Climate data for Ain El Turk
| Month | Jan | Feb | Mar | Apr | May | Jun | Jul | Aug | Sep | Oct | Nov | Dec | Year |
| Mean daily maximum °C (°F) | 16 (61) | 17 (62) | 18 (65) | 21 (69) | 23 (73) | 25 (77) | 28 (82) | 29 (84) | 27 (80) | 23 (74) | 19 (67) | 17 (62) | 22 (71) |
| Mean daily minimum °C (°F) | 9 (48) | 10 (50) | 11 (52) | 13 (55) | 16 (60) | 18 (65) | 21 (70) | 22 (72) | 20 (68) | 16 (61) | 13 (55) | 9 (49) | 15 (59) |
| Average precipitation mm (inches) | 71 (2.8) | 53 (2.1) | 36 (1.4) | 33 (1.3) | 20 (0.8) | 7.6 (0.3) | 0 (0) | 2.5 (0.1) | 15 (0.6) | 43 (1.7) | 46 (1.8) | 66 (2.6) | 390 (15.5) |
Source: Weatherbase

== History ==
Ain El Turk served as a landing point for the Regency of Algiers for when they came to besiege Spanish-occupied Oran. The locality of Ain El Turk was established after a decree on 11 August, 1850. This prescribed the creation of an urban center in the Eurfa plain. The territory of the municipality was 2,650 hectares, 25 acres, and 44 centiares.
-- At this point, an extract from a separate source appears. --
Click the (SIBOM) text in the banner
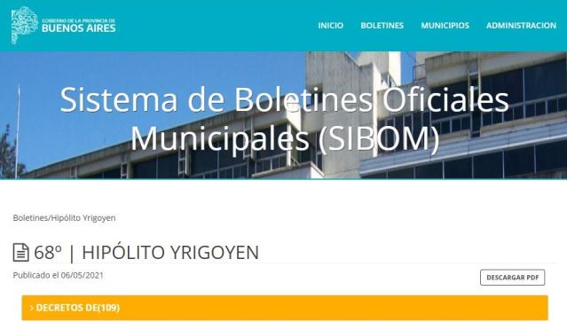 point(379,138)
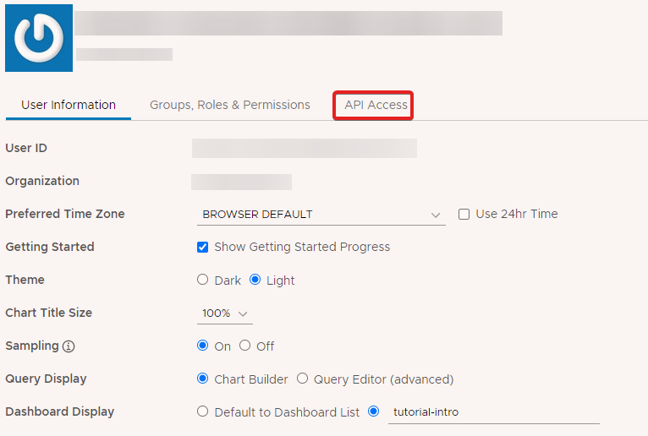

After 1850, the coast surrounding Ain El Turk was heavily urbanized. Three sites were established in the area:

- Trouville in 1900;
- Bouisseville in 1905 (named after a certain Godefroy Bousisse, the owner of the locality);
- Saint Roch in 1912.

Under French Algerian rule, the area was established as an overseas collectivity by a decree signed on 23 March, 1864; this was enlarged in 1899. The commune remained in the province of Oran in 1956. Following Algerian independence, the town underwent uncontrolled urbanization. The town was extended from Cape Falcon to Mers El Kébir. This bidirectional sprawl was particularly due to the physical, agricultural, and military constraints of the site, which hinder expansion into the south.